States strengthening abortion access
After a draft of the Supreme Court opinion was leaked in early May, California, Connecticut, Delaware, Hawaii, Maryland, New Jersey, New York, Oregon, and Washington got to work strengthening abortion access to prepare for the final decision.
These states will not only continue to provide abortion services, but have also bolstered various laws requiring insurance providers to cover abortion costs, expanded who is legally qualified to provide abortions, or altered extradition statutes to protect abortion providers and patients who travel from states where abortion is banned from being extradited and prosecuted.
States with limited abortion access
Iowa, Ohio, South Carolina, and Georgia all had six-week abortion bans that were previously blocked by courts for violating Roe v. Wade. Now, each state will likely look to quickly reinstate those laws.
Earlier this year, Arizona and Florida both enacted 15-week bans that were already set to go into effect later this summer. The state legislatures could now potentially pass stricter abortion bans.
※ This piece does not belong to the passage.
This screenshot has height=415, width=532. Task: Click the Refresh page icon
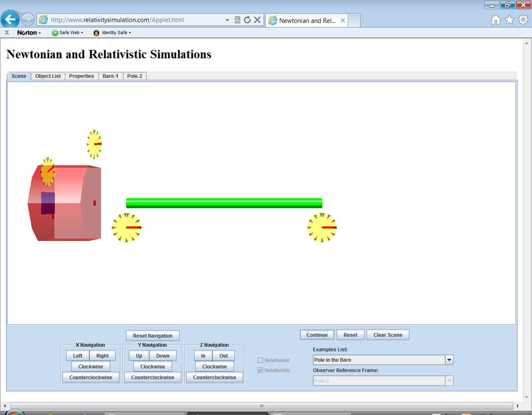pos(247,20)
Read More: New Abortion Clinics Are Opening Near Borders and Airports to Stretch Access as Far as It Will Go
Michigan and and West Virginia both passed laws that would criminalize abortions after 15 weeks before the Supreme Court made its decision. Both of those laws were challenged in court and are currently being litigated.
Alabama will likely chose between reinstating a pre-Roe abortion ban or resolving litigation against a 2019 law banning nearly all abortions. Iowa’s supreme court just ruled that abortions are not protected by the state constitution, paving the way for state lawmakers to ban abortion.
Wisconsin has a dormant abortion ban that was voided by Roe v. Wade; now it could take effect again. (Wisconsin’s attorney general has said he will not enforce the ban, but local prosecutors could look to do so.)
States where access will remain the same
Individuals in Colorado, Illinois, Maine, Massachusetts, Nevada, Rhode Island, Vermont, and Washington D.C. can expect to see no change in abortion access. Several of these states have passed laws enshrining abortion as a right and protecting individuals who seek or provide abortions. Minnesota and New Mexico will likely see abortion remain legal, though the states do not explicitly protect the right.